Qual o valor que você agrega para o seu cliente?

*Claudio Zanutim

 No atual mundo dos negócios, indiscutivelmente não há mais lugar para o tirador de pedidos. O que o mercado quer e exige é um consultor ou, ainda um gestor de negócios. Conseqüentemente, não basta apenas oferecer produtos de qualidade; deve-se agregar valor, que é o que fará toda a diferença. Mas exatamente o que significa “agregar valor”? Embora o conceito não seja novo, sua utilização é cada vez maior dentro do novo contexto em que se encontram as relações comerciais. Na prática, indica o motivo pelo qual seu cliente está disposto a pagar para ter o seu produto ou serviço, elegendo-o frente à concorrência. É exatamente o valor agregado que faz com que o cliente escolha esta ou aquela marca, produto ou serviço.

Para definir ou avaliar o valor agregado é fundamental que se tenha foco no cliente, buscando respostas para duas perguntas simples: 

  • O que meu cliente entende como valor?
  • O que meu cliente deseja do meu produto ou serviço?

A partir daí, é possível traçar o perfil de seu cliente ou daquilo que ele anseia de você, de sua empresa e dos produtos que oferece. Se, por exemplo, seu cliente quer qualidade e rapidez, provavelmente o prazo que o produto será entregue contará mais pontos e agregará valor. Ou seja, valor agregado é a facilidade oferecida para atender sua necessidade ou resolver um problema.

Basicamente há três formas de se agregar valor:

Excelência Operacional

Você deve demonstrar a excelência dos produtos que está oferecendo; para isso deve conhecê-los profundamente e estar apto a sanar qualquer dúvida que seu cliente possa ter.

Relacionamento

Você precisa desenvolver um relacionamento muito próximo com o cliente para definir seu perfil, estilo, necessidades e propor flexibilidade e agilidade.

Liderança

Tenha sempre em mãos, pesquisas relacionadas aos produtos oferecidos, comprovando sua liderança no mercado.

Das três formas, certamente conhecer seu cliente profundamente talvez seja a mais importante.

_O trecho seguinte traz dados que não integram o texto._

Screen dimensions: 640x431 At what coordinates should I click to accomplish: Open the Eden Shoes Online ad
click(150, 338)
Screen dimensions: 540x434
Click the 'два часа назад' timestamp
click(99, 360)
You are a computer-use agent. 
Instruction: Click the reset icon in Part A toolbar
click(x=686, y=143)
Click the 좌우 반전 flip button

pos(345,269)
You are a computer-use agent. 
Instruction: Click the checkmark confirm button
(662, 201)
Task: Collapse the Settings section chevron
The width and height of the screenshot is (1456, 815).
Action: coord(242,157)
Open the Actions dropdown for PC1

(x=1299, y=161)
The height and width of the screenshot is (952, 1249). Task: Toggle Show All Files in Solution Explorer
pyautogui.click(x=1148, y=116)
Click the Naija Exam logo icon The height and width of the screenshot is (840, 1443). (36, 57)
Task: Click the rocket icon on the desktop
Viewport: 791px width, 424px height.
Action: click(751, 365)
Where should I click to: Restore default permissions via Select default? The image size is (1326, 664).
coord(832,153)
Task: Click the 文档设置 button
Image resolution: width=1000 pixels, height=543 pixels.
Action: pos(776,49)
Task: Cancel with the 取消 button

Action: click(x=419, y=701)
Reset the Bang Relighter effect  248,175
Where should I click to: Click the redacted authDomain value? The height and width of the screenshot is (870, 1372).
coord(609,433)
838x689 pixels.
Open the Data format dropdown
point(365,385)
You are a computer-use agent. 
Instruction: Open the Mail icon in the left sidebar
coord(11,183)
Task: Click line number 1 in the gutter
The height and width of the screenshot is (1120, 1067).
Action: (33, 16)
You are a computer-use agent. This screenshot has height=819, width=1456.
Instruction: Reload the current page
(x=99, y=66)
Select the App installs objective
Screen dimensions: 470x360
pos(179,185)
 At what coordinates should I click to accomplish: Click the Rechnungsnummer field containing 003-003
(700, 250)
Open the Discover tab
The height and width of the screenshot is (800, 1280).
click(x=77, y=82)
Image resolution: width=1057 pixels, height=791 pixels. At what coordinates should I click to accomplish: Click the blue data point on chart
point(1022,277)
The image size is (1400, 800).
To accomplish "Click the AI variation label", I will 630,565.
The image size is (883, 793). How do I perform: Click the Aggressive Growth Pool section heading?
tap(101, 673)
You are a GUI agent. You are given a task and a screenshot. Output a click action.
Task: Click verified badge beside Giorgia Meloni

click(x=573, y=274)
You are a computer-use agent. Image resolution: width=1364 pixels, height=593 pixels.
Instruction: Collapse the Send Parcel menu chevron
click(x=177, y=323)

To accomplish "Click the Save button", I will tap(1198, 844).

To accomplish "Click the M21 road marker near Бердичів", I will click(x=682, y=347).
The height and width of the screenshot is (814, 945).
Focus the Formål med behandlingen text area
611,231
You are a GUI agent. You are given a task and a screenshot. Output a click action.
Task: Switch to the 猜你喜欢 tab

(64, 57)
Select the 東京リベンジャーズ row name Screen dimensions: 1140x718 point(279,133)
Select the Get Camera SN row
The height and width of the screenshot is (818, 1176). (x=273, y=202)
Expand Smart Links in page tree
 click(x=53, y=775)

Sabendo de seus anseios, expectativas, hábitos, valores e necessidades, você terá condições de se antecipar aos fatos e surpreendê-lo, trazendo prontamente uma resposta para aquilo que ele ainda nem questionou. Entretanto, isso não significa criar uma realidade “própria” que facilite sua negociação. Você deve trabalhar dentro da realidade de seu cliente e jamais “empurrar” um serviço ou produto a mais. Lembre-se sempre que o cliente compra pelas razões dele e não pelas suas.

Um aspecto importante é a desburocratização de processos. É certo que nem todos os clientes são iguais, mas todos têm igual importância para você e sua empresa. Como afirmam Peppers& Rogers: 

“sem clientes, você não tem um negócio; tem um hobby”.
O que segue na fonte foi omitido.